Each entry should be printed exactly, with its images omitted.
________
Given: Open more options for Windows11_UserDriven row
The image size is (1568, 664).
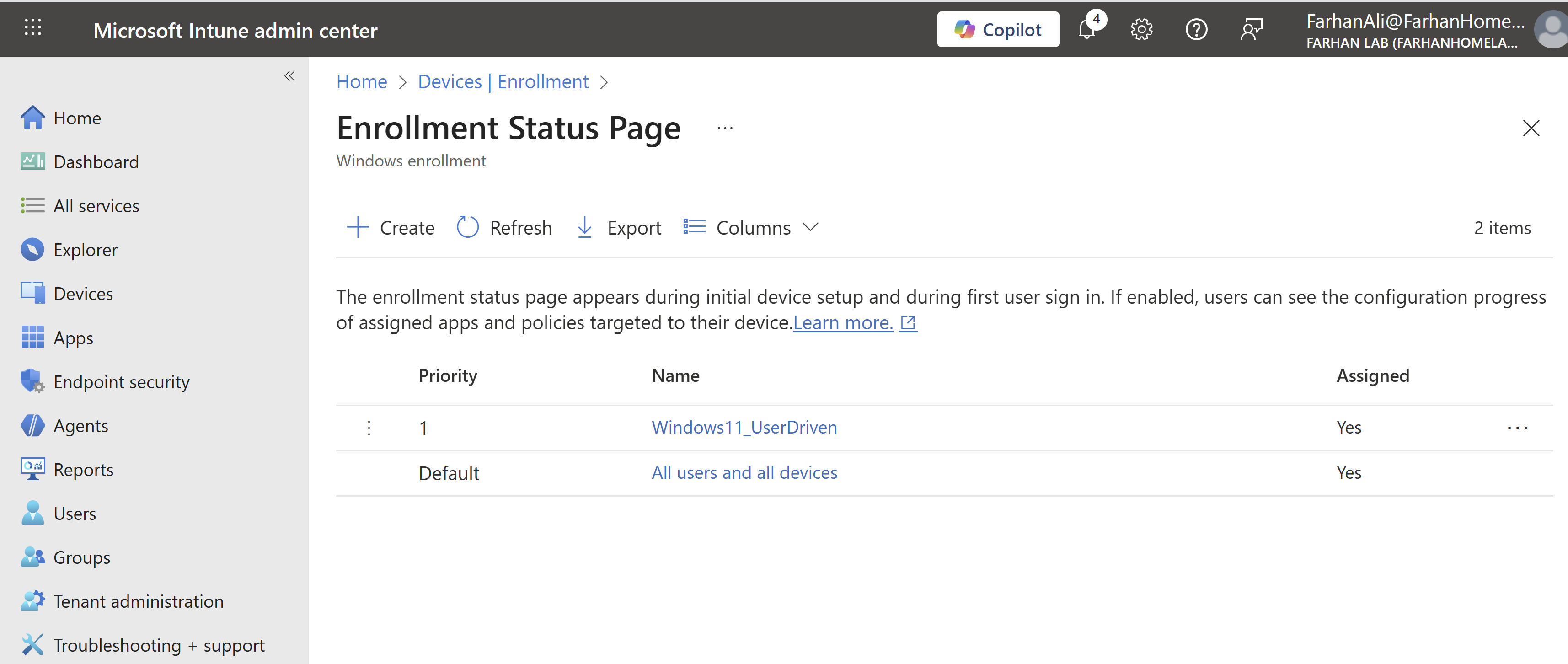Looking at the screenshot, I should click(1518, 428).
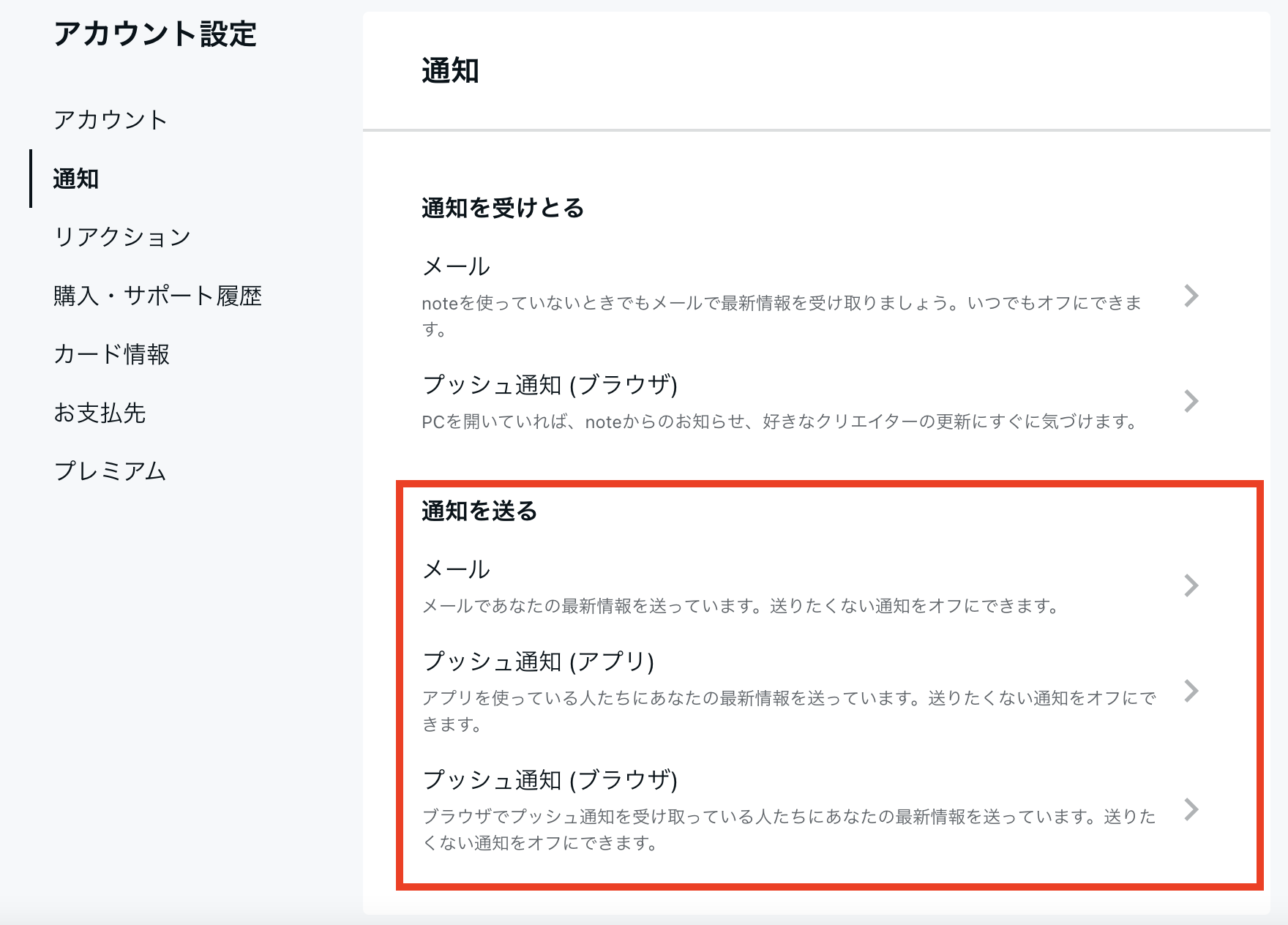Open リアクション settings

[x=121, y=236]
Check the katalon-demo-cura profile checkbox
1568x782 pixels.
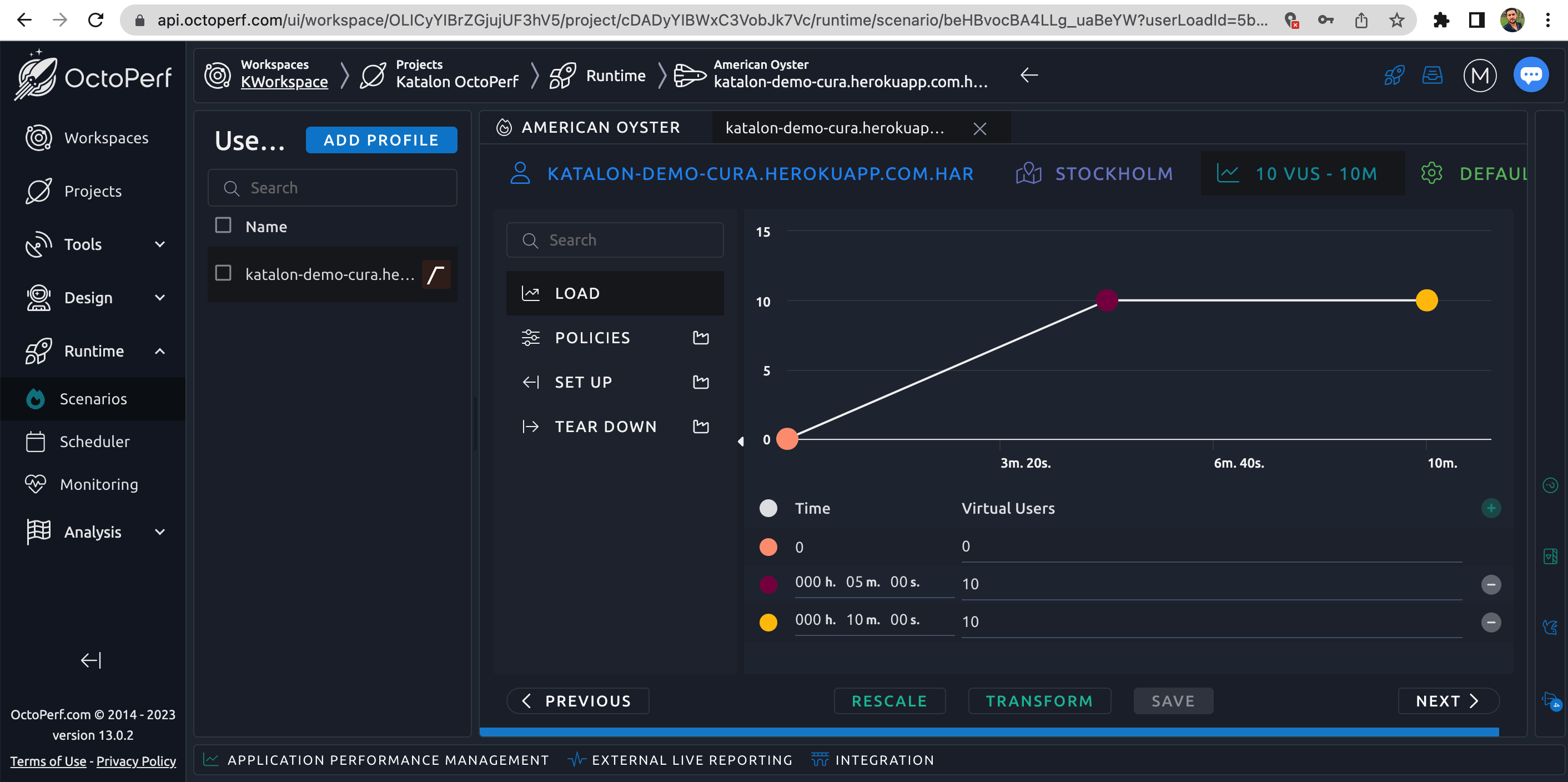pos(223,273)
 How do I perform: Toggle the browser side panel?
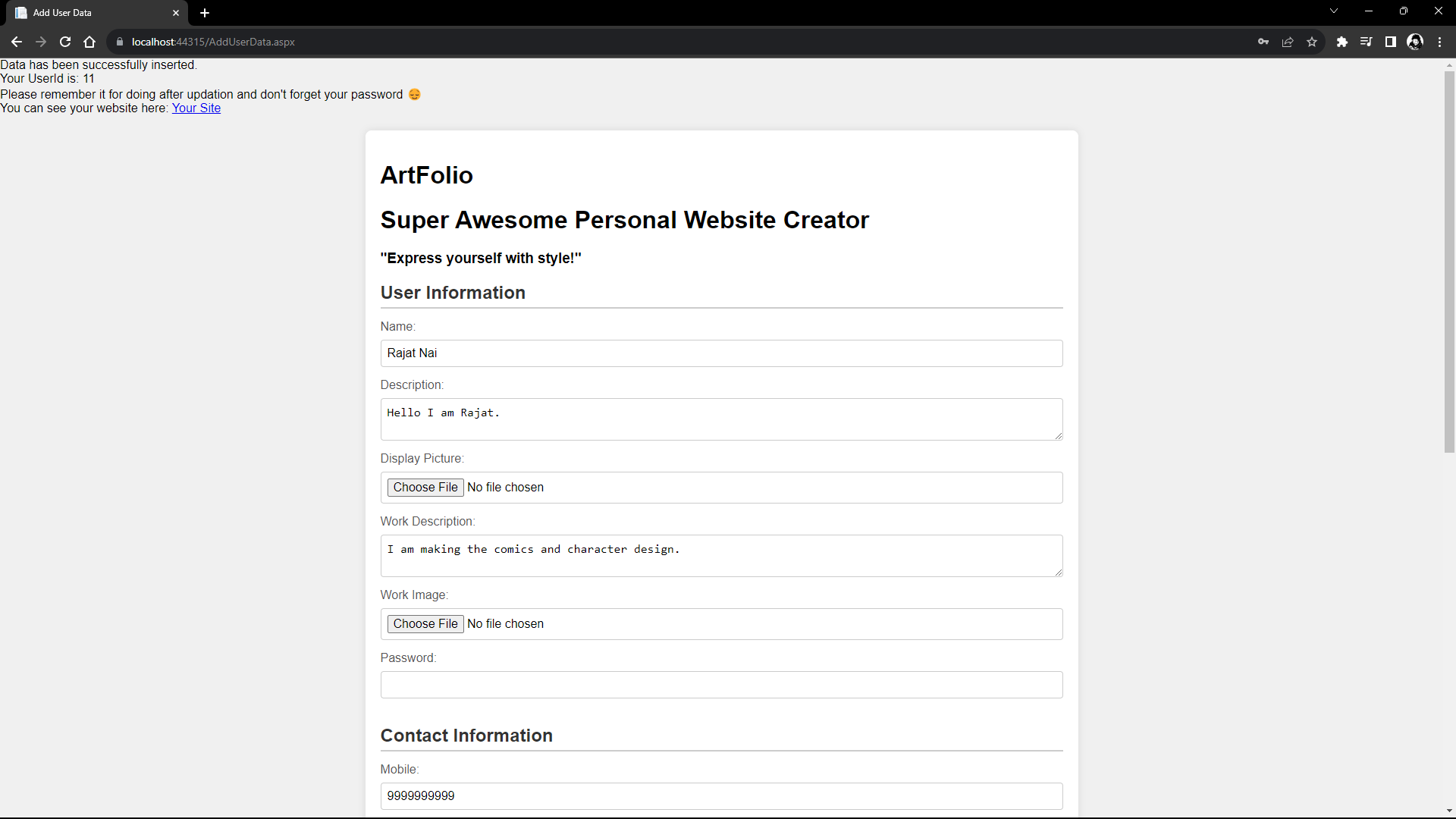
________
Finished exercise:
Given: Open more options for Windows11_UserDriven row
The image size is (1568, 664).
Looking at the screenshot, I should click(1518, 428).
Open リアクション settings

[x=121, y=236]
Check the katalon-demo-cura profile checkbox
1568x782 pixels.
pos(223,273)
 How do I perform: Toggle the browser side panel?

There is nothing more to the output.